:: Exercise inputs ::
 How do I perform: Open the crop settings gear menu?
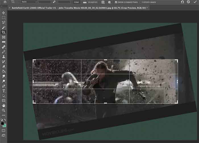coord(109,2)
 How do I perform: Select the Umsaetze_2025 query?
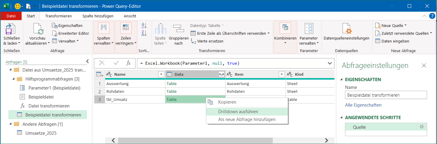tap(41, 133)
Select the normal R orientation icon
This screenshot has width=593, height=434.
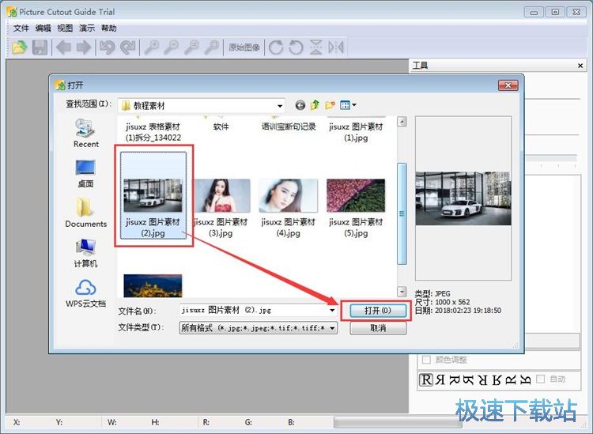coord(426,379)
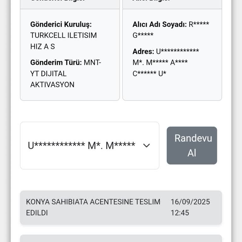Click the Randevu Al button
242x242 pixels.
192,145
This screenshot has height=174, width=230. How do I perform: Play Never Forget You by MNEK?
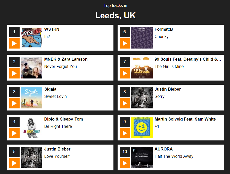[14, 73]
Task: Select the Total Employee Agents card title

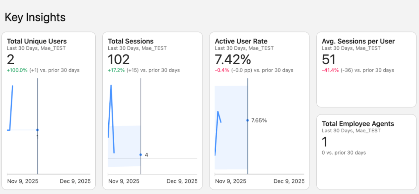Action: coord(358,124)
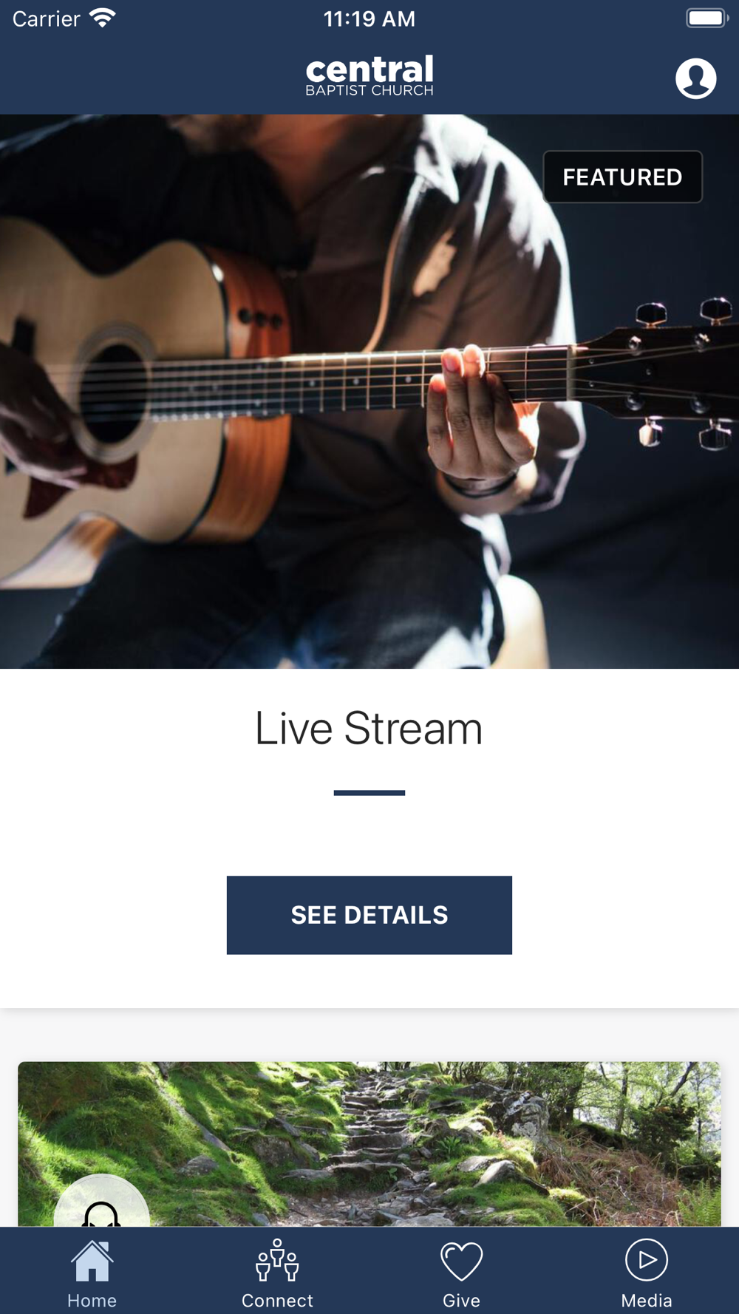The height and width of the screenshot is (1314, 739).
Task: Click the SEE DETAILS button
Action: click(370, 915)
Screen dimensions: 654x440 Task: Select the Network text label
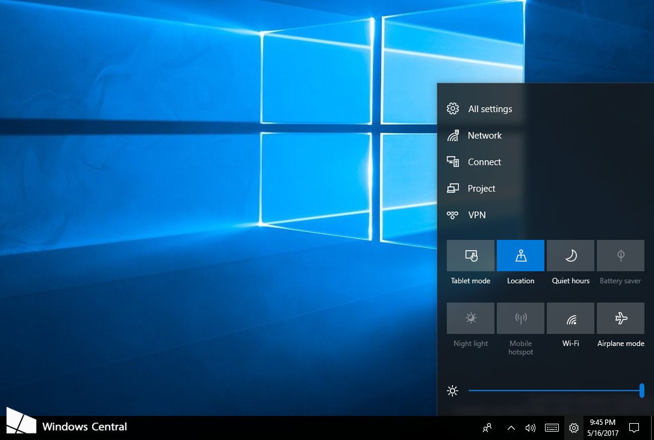tap(485, 136)
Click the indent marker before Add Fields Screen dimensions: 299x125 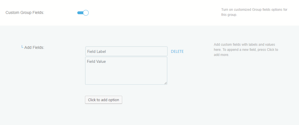click(x=22, y=47)
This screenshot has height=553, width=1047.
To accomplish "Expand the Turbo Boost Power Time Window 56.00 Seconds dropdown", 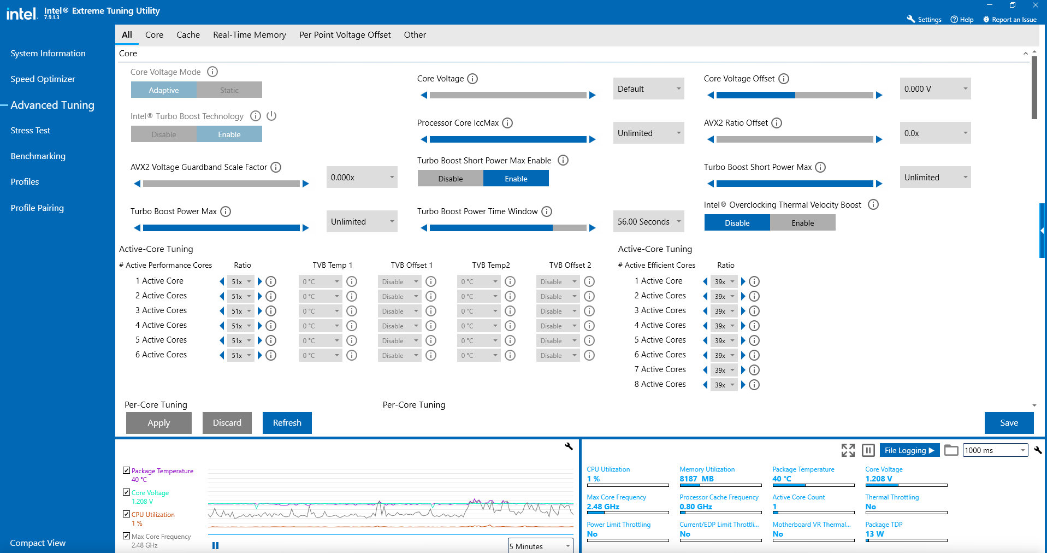I will (x=648, y=222).
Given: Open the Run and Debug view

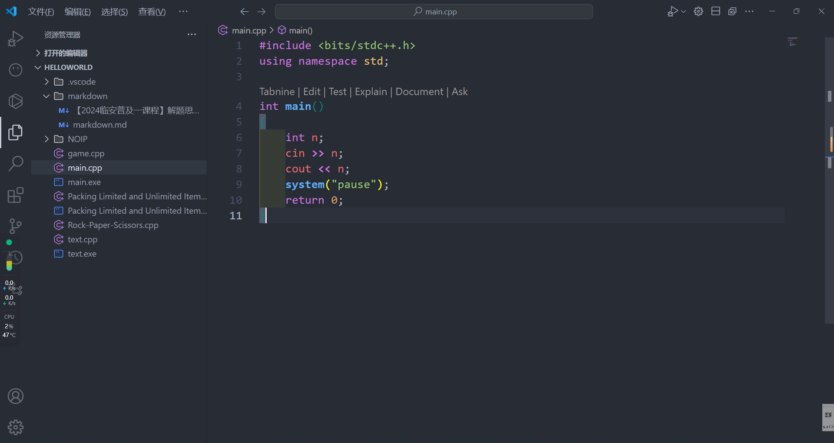Looking at the screenshot, I should coord(16,39).
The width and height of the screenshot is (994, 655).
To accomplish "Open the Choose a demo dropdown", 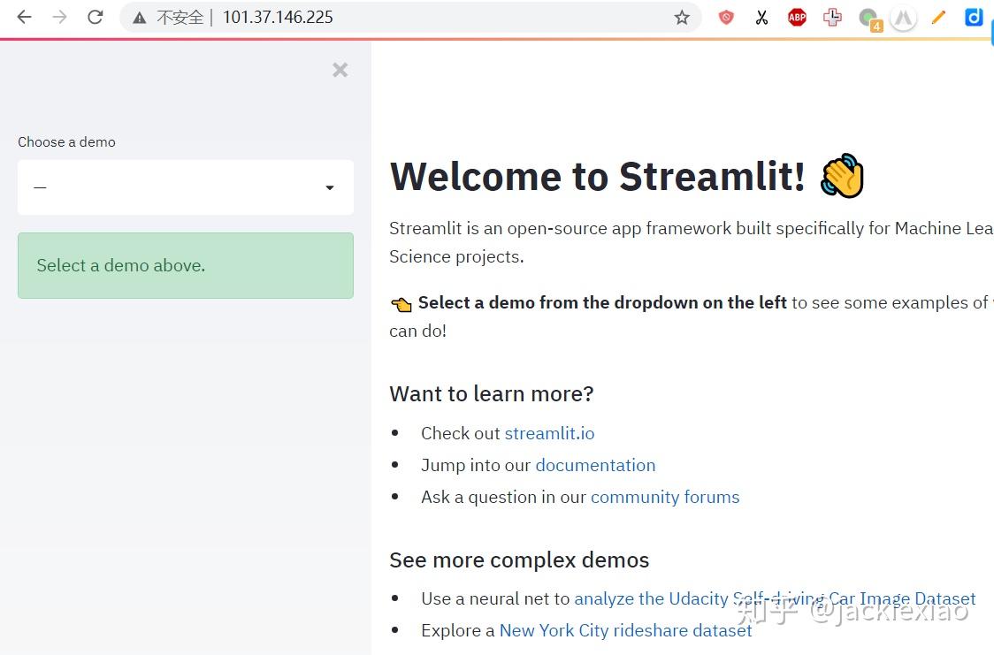I will [x=185, y=187].
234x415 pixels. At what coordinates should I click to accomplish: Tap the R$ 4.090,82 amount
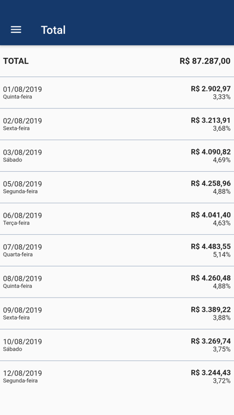pyautogui.click(x=211, y=152)
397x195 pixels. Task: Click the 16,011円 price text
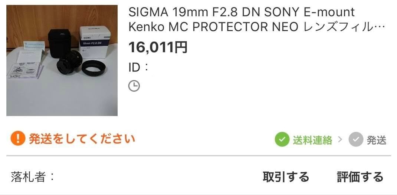[158, 47]
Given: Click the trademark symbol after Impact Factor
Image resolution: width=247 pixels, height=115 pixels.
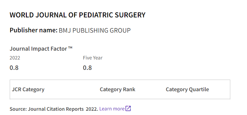Looking at the screenshot, I should 70,48.
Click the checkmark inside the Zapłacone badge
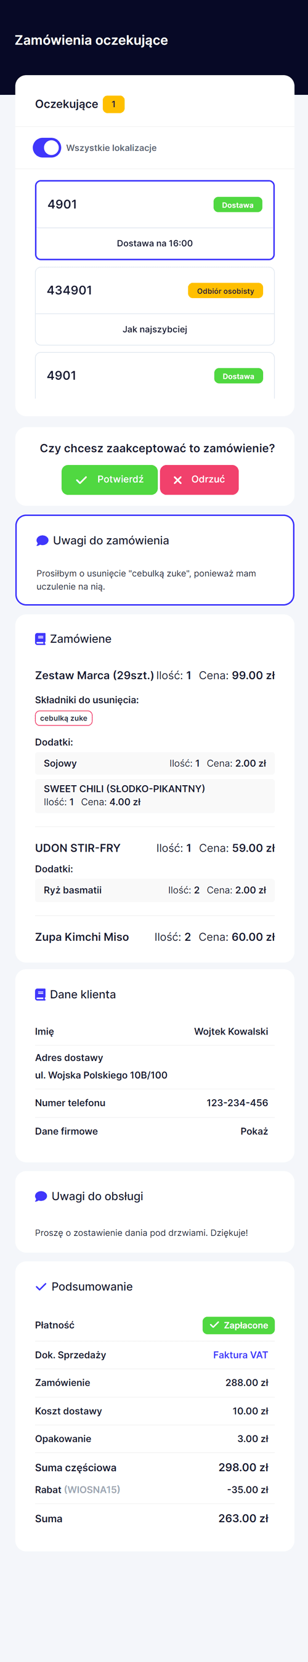 pos(214,1325)
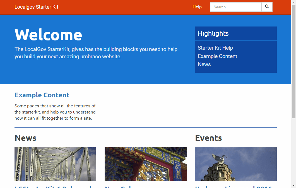Screen dimensions: 296x188
Task: Open the Liver bird tower event thumbnail
Action: (x=236, y=164)
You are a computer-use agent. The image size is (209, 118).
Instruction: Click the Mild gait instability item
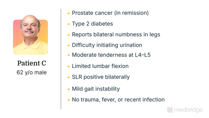(x=96, y=89)
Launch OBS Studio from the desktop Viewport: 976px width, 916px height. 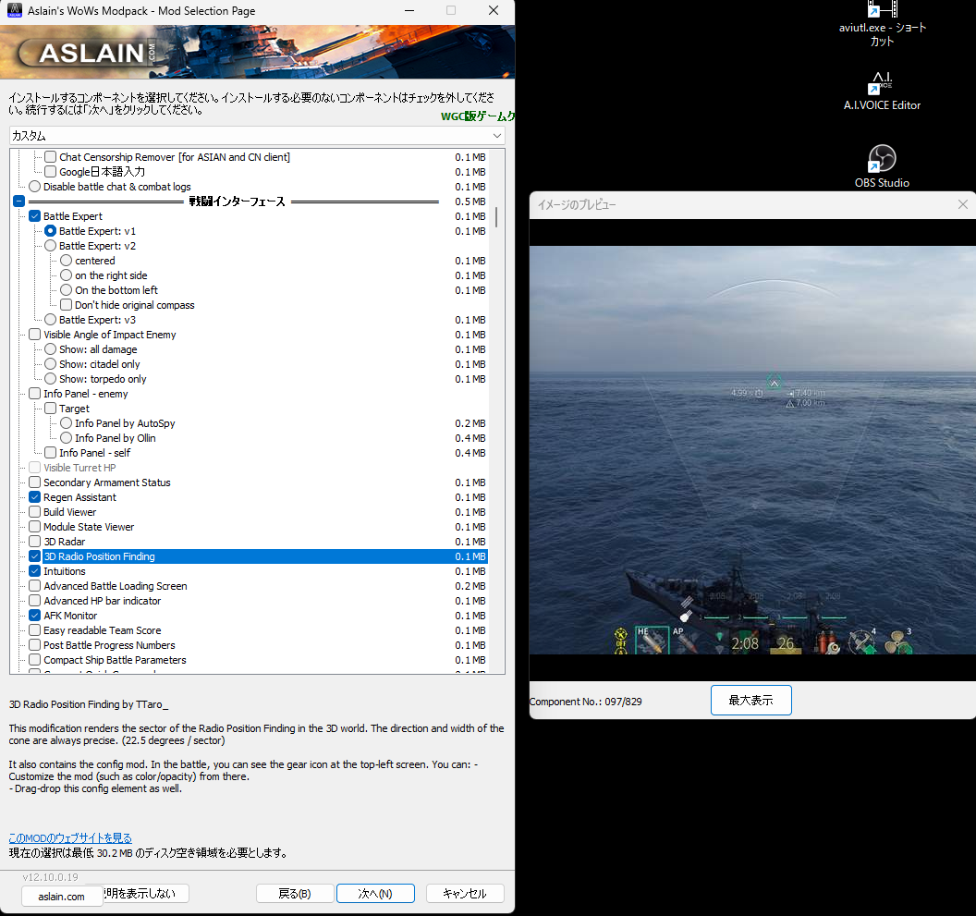(881, 159)
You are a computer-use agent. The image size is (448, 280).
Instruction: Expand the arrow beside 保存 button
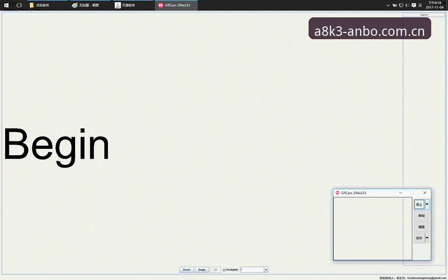(x=427, y=237)
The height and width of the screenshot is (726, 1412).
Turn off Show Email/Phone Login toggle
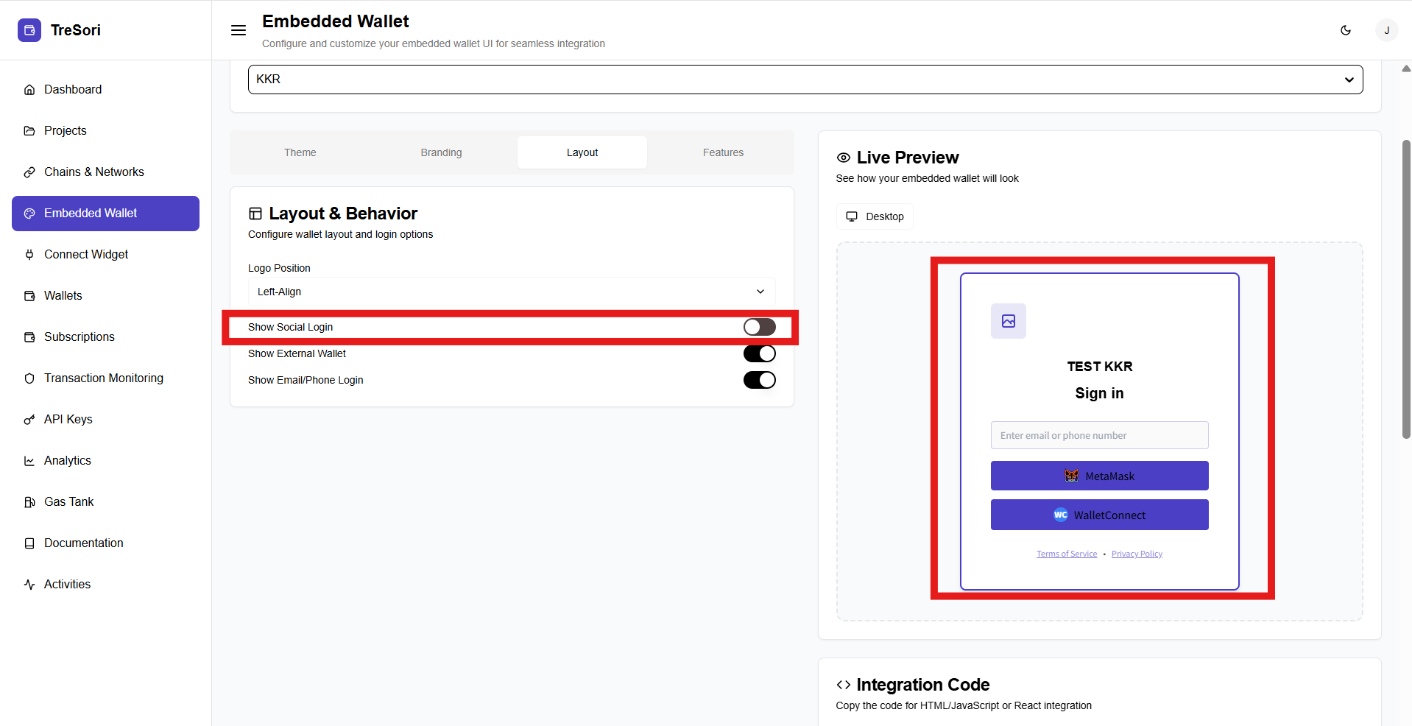click(759, 380)
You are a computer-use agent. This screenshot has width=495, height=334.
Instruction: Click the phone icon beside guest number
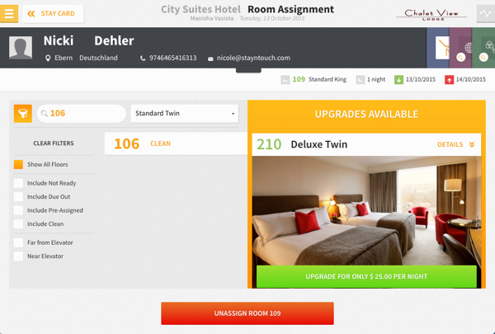coord(143,59)
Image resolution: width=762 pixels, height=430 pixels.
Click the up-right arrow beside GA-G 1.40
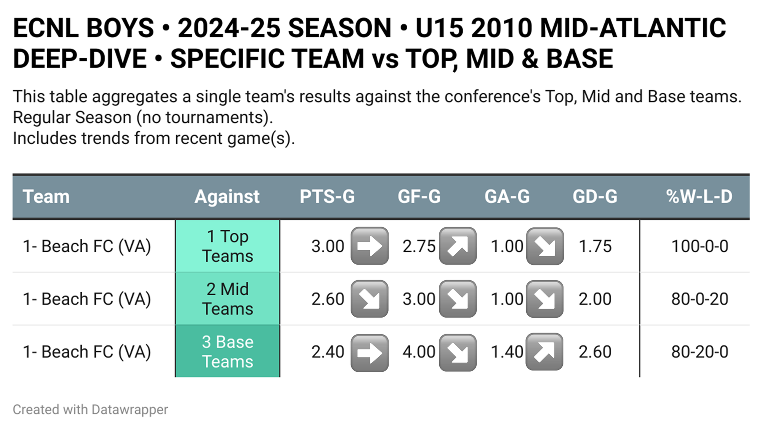[544, 352]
:::
** Requirement **
Going through the entries, return every line holding the word "size".

** Your response **
You are a computer-use agent. The image size is (209, 118).
You are a computer-use agent. The image size is (448, 280).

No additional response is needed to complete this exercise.